*** Opening Input records ***
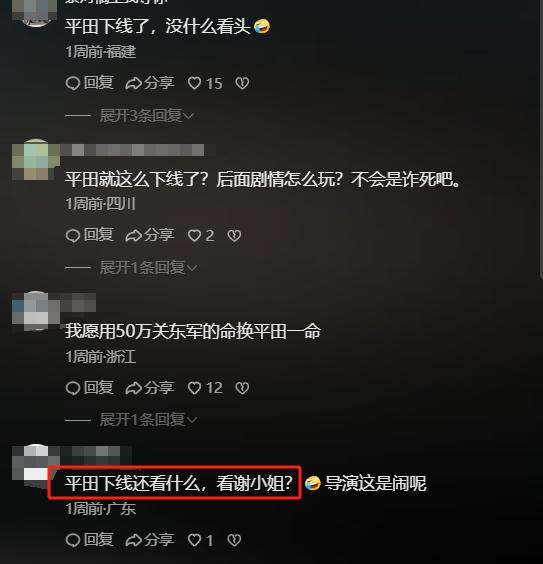Like the comment with 15 likes
543x564 pixels.
[x=205, y=83]
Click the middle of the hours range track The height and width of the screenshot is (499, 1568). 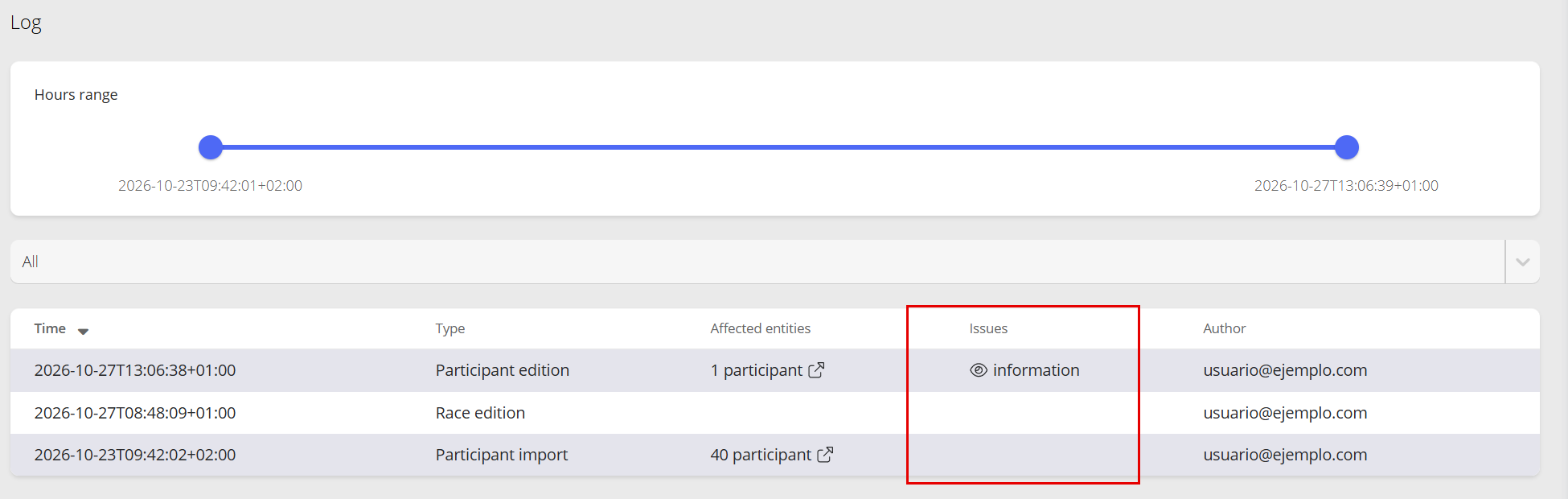click(x=778, y=147)
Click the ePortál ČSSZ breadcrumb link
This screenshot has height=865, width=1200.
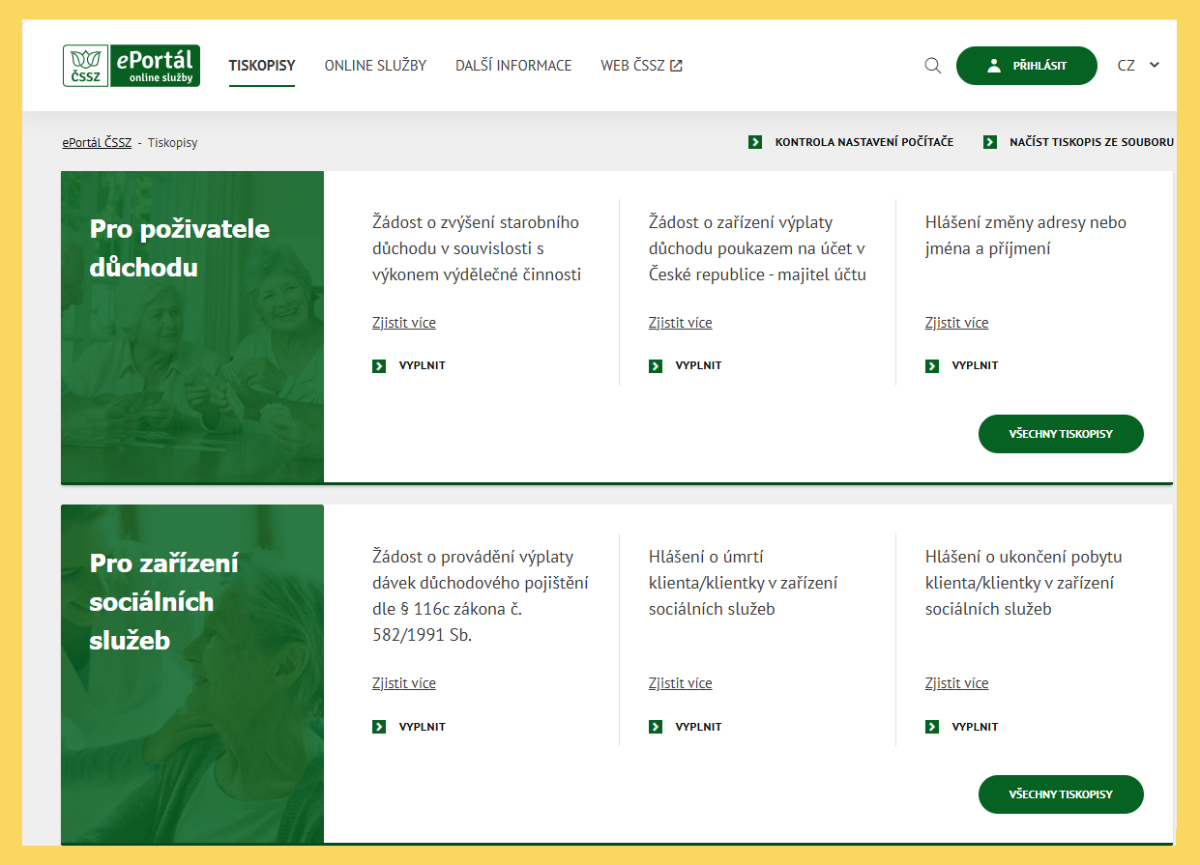tap(97, 143)
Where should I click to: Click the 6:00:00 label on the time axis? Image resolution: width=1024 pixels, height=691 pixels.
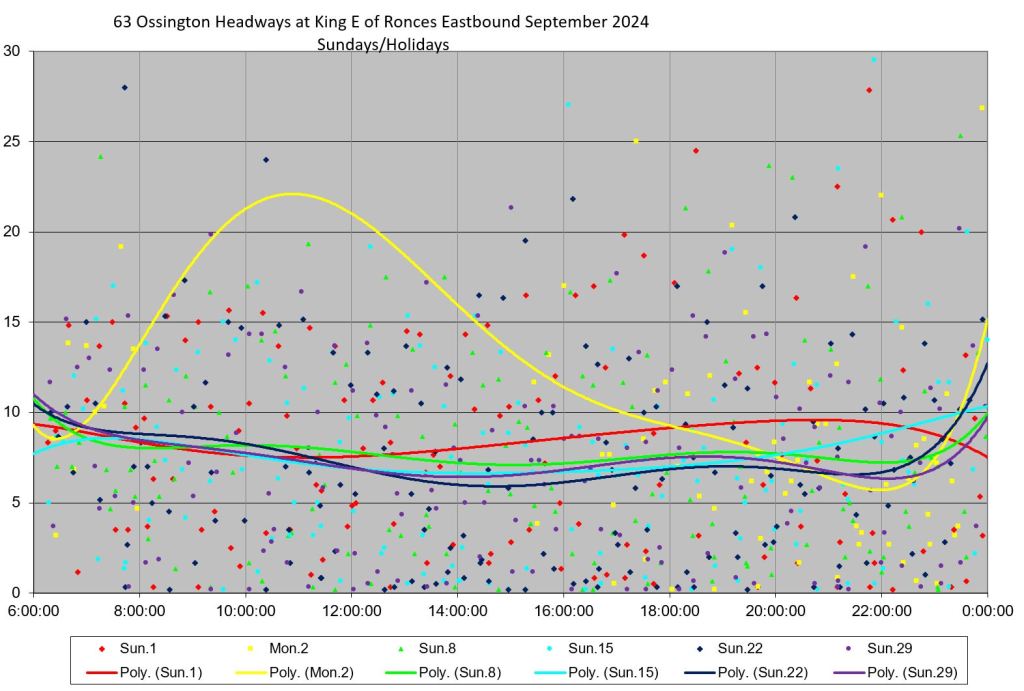tap(33, 610)
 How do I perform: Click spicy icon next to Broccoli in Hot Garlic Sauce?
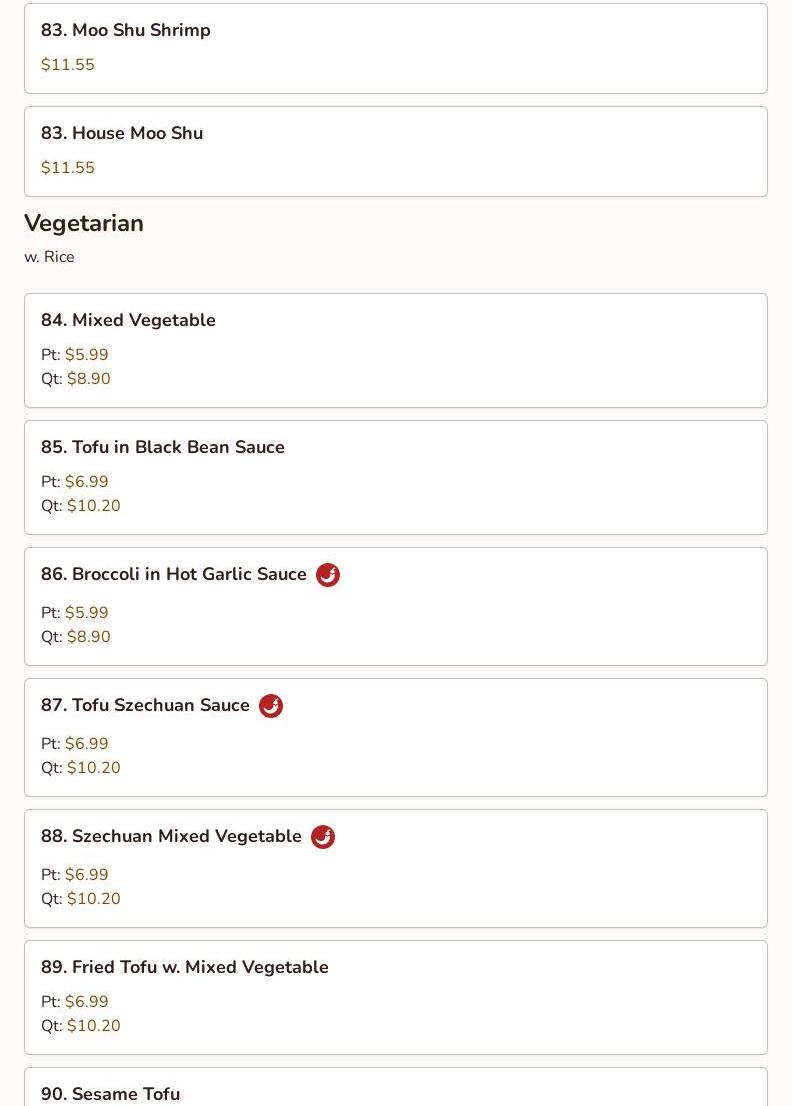pos(328,575)
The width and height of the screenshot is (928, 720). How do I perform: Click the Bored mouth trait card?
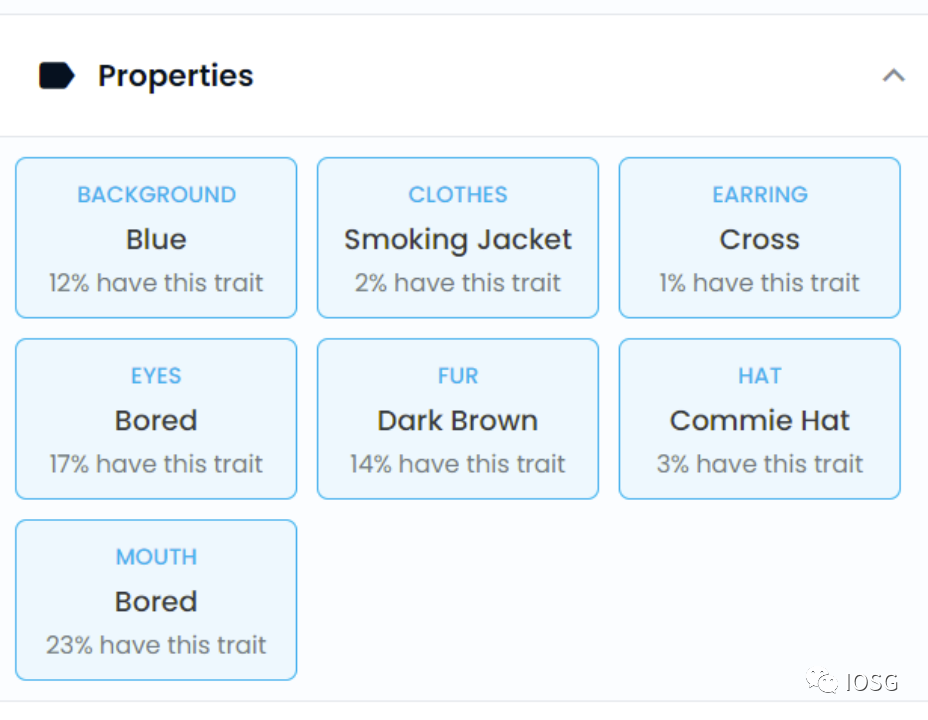[x=156, y=601]
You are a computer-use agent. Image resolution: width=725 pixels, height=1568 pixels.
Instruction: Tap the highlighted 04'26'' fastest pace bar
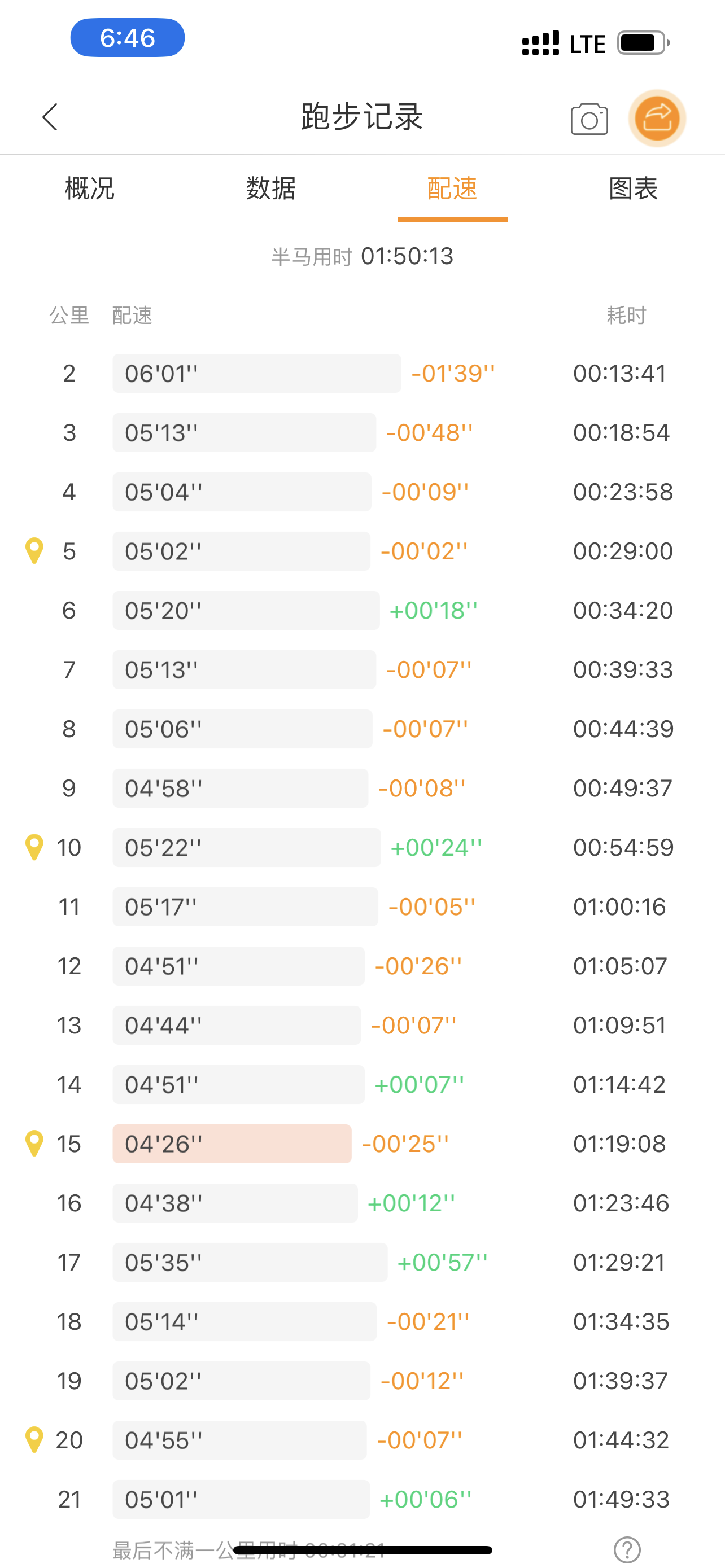pos(232,1144)
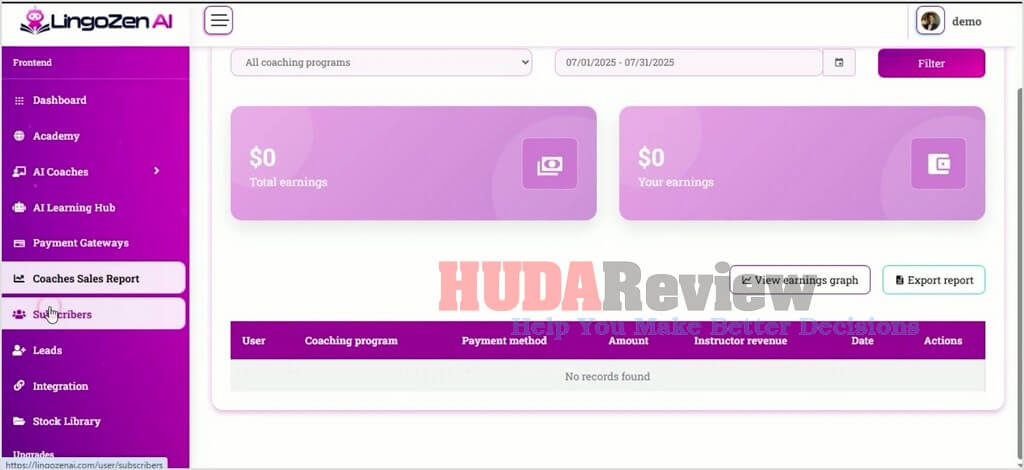Expand the AI Coaches submenu arrow
Image resolution: width=1024 pixels, height=470 pixels.
(156, 171)
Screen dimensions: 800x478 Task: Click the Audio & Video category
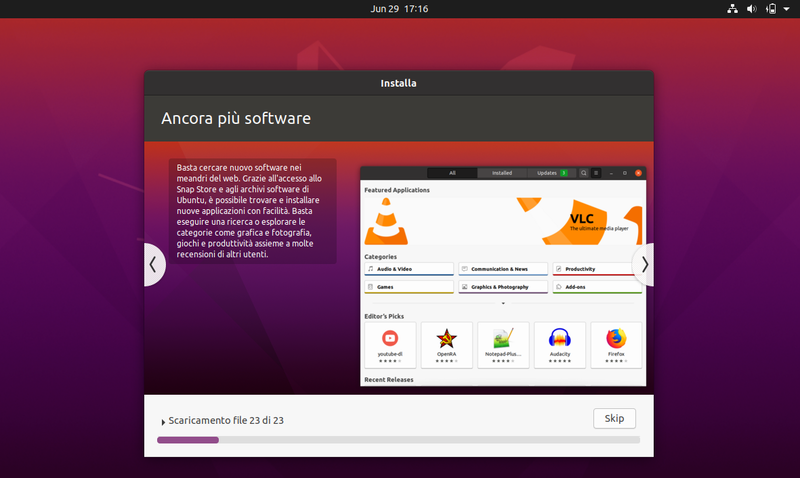(408, 269)
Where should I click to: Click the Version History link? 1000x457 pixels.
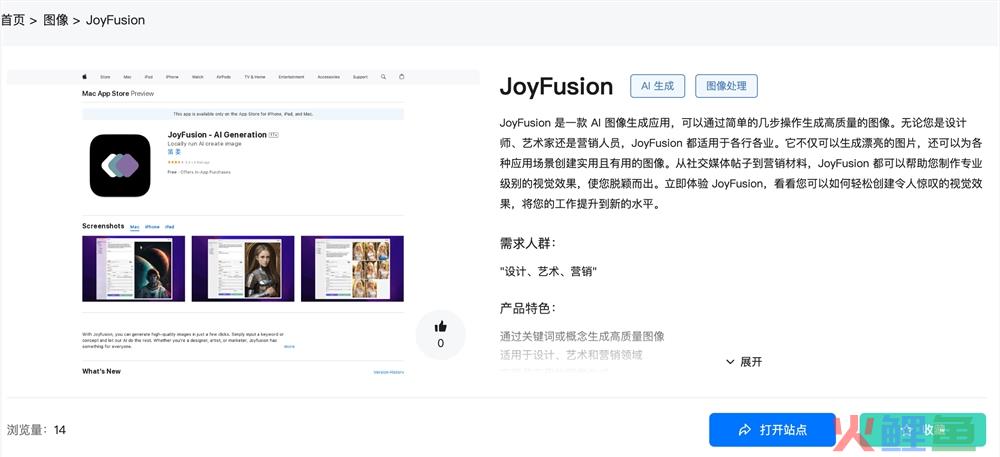click(388, 372)
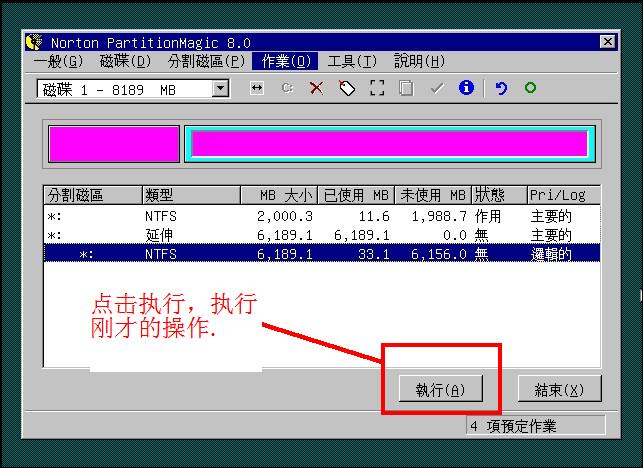Click the red X delete partition icon
This screenshot has width=643, height=468.
(317, 88)
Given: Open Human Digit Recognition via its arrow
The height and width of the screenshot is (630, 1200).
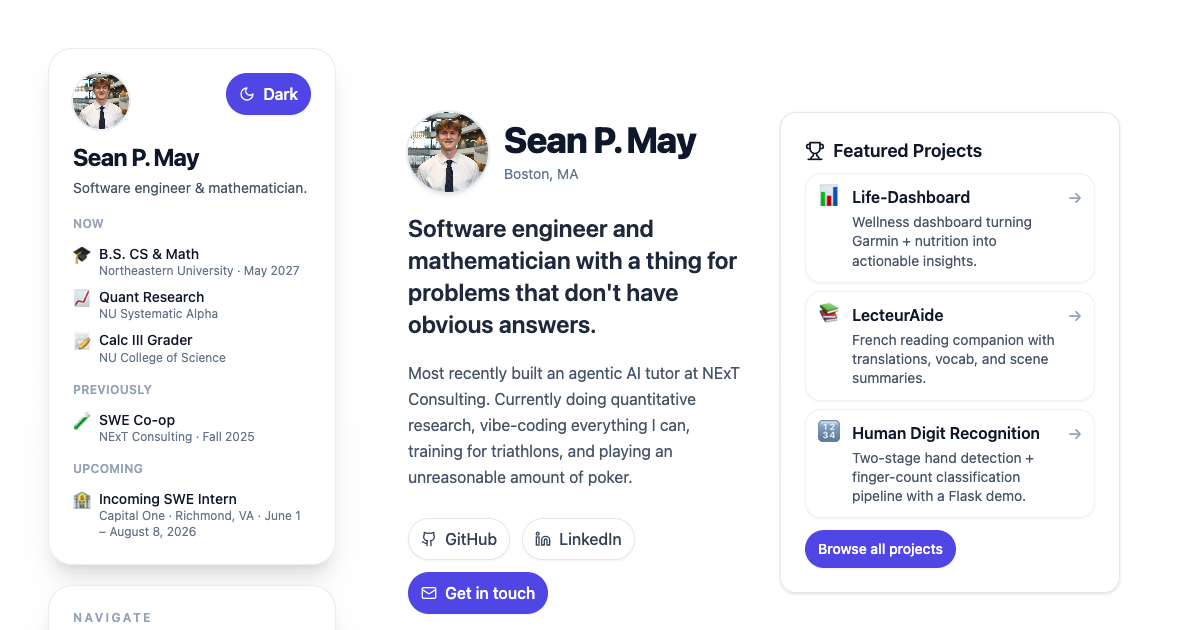Looking at the screenshot, I should (1075, 434).
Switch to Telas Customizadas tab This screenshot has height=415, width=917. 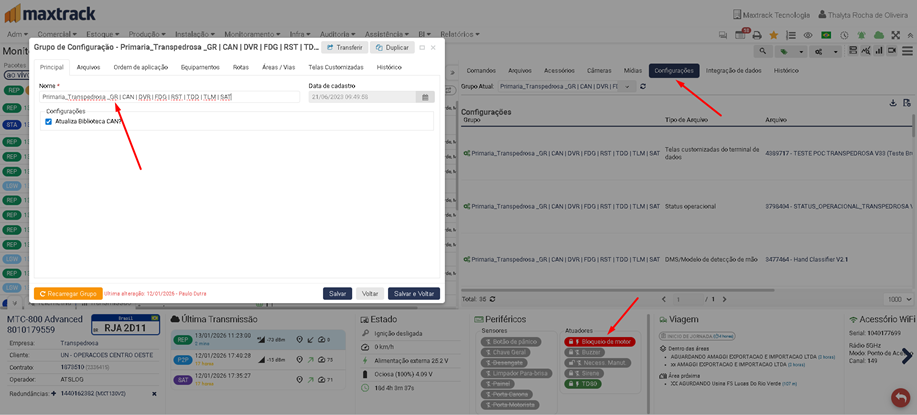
*** Closing Input records ***
Give back exactly, and only, the lines from the one holding "Instruction: Tap the" through the last line of the entries, with every picture omitted.

Instruction: Tap the highlighted 04'26'' fastest pace bar
pos(232,1144)
Expand the AI Coaches submenu arrow
Image resolution: width=1024 pixels, height=470 pixels.
(156, 171)
Screen dimensions: 800x478 Task: Click the Audio & Video category
(408, 269)
Where should I click to: Click the Version History link? 1000x457 pixels.
click(388, 372)
Click the red X delete partition icon
This screenshot has width=643, height=468.
(317, 88)
Given: Open Human Digit Recognition via its arrow
The height and width of the screenshot is (630, 1200).
Looking at the screenshot, I should (1075, 434).
Switch to Telas Customizadas tab This screenshot has height=415, width=917. 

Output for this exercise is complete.